The accounting firms that were most deeply involved implemented organizational incentives that encouraged tax shelter development and marketing. Tax leaders at these firms also created organizational structures and cultures that celebrated tax shelter activities and channeled specialized expertise into devising transactions that involved hypertechnical interpretations of the tax code in order to help clients evade billions of dollars in taxes….
At law firms, tax shelter work was not institutionalized to the same degree. Loose partnership structures allowed tax shelter lawyers to work semiautonomously with little or no oversight by the rest of the firm….
At Jenkens & Gilchrist [a Texas based law firm who took on an aggressive lawyer, gave him a culture busting eat what you kill deal and marginalised the doubters ], repeated failure to appreciate the risks of a tax shelter practice led eventually to the demise of the firm. Other law firms survived but ended up paying substantial penalties
One of the interesting themes of the book is how a traditional ethos of professionalism, client focused but with restraint out of respect for the law, was undone by the profit motive of individual lawyers and, in particular, the large accounting firms. With a debate currently breaking out about the ethicality of reporting PEP it is a salutary to note that Jenkins & Gilchrist were partly undone by a desire to get their Am Law 100 rating to improve sufficiently for them to be able to open a New York office.
The traditional view is expressed in this way:
The value to clients of a lawyer’s advice rested on the lawyer’s capacity to provide independent judgment about how a court would treat the tax benefits claimed for a transaction. This judgment was informed by a sense of the internal coherence of the provisions at issue, the salience of judicially created standards, and an understanding of at least a general set of basic principles that animated the Internal Revenue Code.
Elite practitioners regarded the exercise of such professional judgment as the feature of their practice that distinguished them from mere technocrats who provided advice based simply on the literal terms of the tax code. The lawyer’s aim was for the client to take a position that didn’t raise concerns with tax authorities, rather than a position that on balance would be financially advantageous even if challenged by the government.
That view was challenged by accountants (or perhaps it might be more accurate to add by lawyers within accountants) with a more technocratic view; and incentives which saw tax work as a revenue generator rather than the icing on the cake at the end of a deal. Plus, “If lawyers in elite firms failed to give their blessing to a transaction, clients were prepared to shop around to find a lawyer who would.”
Rostain and Regan are careful to acknowledge that the ‘traditional’ tax bar was not uniform or to naively over-claim public spiritedness by the traditionalists. They plausibly argue for a constellation of factors which pushed tax practice significantly towards a client zeal model which violated professional and legal norms.

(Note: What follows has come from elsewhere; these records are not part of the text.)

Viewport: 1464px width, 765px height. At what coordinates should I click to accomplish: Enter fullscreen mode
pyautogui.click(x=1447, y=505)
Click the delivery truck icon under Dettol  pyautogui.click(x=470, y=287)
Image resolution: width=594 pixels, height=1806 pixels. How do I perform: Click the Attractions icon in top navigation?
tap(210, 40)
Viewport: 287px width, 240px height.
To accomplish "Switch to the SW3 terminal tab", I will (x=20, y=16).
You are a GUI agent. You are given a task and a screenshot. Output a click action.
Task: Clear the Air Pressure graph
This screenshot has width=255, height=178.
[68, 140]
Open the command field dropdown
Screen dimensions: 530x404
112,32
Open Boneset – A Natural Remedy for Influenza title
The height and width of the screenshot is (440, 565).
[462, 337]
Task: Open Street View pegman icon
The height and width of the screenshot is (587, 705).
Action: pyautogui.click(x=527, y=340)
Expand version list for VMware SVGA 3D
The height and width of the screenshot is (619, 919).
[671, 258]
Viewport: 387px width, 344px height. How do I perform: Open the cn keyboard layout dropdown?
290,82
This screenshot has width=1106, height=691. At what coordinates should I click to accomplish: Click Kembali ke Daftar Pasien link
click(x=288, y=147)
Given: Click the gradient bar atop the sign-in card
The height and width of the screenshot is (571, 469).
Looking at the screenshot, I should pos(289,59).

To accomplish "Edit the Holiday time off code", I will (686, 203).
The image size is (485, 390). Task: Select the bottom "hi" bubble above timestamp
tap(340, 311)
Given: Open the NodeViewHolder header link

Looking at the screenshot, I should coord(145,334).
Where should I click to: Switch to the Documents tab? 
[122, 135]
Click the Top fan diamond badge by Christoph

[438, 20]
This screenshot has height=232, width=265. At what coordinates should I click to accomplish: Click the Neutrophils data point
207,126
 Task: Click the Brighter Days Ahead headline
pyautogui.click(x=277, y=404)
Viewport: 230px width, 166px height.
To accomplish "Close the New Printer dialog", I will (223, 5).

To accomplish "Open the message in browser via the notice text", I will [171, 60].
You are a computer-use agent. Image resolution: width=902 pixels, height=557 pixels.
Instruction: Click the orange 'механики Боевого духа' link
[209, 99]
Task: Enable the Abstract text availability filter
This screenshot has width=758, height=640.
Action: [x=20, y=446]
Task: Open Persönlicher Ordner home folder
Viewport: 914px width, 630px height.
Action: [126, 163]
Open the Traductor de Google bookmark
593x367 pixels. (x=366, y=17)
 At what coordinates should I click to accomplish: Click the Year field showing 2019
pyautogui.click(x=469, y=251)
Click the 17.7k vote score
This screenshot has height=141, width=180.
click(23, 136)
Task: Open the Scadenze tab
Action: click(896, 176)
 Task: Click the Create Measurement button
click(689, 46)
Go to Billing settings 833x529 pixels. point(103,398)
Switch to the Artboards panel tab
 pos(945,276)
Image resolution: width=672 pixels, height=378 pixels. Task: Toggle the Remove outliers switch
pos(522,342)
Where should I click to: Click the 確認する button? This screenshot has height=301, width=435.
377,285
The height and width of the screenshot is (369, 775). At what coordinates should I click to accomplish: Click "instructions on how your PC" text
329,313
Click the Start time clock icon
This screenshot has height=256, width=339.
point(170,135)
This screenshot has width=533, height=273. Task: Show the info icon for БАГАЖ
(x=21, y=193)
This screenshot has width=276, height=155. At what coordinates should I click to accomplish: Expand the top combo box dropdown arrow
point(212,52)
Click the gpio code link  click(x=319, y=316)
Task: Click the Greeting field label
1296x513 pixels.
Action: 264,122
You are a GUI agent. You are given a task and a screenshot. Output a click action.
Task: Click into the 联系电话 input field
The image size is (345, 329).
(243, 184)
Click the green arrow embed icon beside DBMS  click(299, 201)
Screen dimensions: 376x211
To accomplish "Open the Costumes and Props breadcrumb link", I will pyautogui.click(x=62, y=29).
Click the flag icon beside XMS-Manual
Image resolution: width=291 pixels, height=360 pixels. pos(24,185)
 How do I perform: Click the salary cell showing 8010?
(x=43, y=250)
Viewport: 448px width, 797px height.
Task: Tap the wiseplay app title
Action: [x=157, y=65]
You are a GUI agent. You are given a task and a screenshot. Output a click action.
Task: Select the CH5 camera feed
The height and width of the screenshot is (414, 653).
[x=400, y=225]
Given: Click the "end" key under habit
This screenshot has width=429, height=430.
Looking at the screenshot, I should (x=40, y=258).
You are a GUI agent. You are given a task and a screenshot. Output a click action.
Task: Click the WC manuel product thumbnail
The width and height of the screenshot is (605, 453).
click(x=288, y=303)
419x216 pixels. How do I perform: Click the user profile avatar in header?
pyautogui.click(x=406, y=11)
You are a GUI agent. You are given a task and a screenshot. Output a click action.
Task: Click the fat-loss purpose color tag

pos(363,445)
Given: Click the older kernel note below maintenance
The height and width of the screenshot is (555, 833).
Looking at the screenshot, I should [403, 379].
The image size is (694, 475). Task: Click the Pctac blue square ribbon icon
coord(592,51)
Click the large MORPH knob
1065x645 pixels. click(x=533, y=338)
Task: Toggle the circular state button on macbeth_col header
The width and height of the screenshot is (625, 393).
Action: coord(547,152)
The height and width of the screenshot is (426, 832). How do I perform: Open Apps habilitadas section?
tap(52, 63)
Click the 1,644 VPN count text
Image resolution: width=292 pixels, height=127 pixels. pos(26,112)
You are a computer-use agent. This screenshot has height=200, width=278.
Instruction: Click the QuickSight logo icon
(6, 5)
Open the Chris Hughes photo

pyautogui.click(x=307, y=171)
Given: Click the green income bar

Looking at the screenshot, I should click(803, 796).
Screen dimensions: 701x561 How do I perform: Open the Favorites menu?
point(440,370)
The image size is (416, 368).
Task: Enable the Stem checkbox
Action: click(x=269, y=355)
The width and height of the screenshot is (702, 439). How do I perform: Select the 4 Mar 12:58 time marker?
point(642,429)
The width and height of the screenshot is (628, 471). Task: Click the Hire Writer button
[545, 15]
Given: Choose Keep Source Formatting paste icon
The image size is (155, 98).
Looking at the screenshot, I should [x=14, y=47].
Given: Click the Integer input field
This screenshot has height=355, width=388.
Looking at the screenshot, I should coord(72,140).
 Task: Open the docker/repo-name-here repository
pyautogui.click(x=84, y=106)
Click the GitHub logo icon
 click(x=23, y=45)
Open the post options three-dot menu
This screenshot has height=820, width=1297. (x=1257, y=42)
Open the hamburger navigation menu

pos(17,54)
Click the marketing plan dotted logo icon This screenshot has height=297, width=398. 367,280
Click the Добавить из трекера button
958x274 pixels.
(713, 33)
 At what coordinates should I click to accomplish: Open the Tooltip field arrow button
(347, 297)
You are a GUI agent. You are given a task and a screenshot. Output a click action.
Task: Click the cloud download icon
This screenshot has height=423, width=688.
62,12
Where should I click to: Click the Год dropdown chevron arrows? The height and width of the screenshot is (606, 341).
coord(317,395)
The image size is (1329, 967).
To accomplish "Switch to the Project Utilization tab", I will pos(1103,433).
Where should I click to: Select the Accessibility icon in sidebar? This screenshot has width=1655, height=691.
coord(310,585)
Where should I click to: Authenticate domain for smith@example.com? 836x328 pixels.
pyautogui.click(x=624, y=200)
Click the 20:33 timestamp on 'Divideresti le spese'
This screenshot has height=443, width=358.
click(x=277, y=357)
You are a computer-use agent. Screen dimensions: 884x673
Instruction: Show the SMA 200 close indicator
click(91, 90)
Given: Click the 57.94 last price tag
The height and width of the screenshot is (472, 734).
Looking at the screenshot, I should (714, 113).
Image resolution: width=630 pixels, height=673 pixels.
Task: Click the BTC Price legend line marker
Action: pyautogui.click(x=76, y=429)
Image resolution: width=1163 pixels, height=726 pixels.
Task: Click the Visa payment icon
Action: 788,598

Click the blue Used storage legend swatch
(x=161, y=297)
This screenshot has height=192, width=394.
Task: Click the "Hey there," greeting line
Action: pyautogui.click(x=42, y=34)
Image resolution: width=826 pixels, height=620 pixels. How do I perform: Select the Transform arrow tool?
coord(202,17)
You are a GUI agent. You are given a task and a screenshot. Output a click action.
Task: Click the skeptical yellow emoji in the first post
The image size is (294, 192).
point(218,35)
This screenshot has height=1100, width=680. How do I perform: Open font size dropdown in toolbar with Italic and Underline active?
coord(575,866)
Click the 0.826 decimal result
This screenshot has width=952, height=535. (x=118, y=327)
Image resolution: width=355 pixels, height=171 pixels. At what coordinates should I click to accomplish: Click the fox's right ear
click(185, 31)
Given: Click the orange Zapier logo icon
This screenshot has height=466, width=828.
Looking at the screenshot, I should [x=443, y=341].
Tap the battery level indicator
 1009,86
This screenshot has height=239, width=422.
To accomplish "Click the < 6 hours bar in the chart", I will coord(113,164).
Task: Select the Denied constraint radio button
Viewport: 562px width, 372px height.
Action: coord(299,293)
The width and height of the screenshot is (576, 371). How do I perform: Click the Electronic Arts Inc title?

In fact their client zeal was a masquerade: they put their businesses first and risked their clients’ interests. It’s a book which also gives a fascinating insight into how groups of professionals work together; pressurise each other; and let unethical practice slide under their radars. People within these organisations spoke out and were ignored, pressured or subverted. The money rolled in. And then it didn’t. And after that came a rather large storm cloud… luckily for of them, it was not Tudor-style.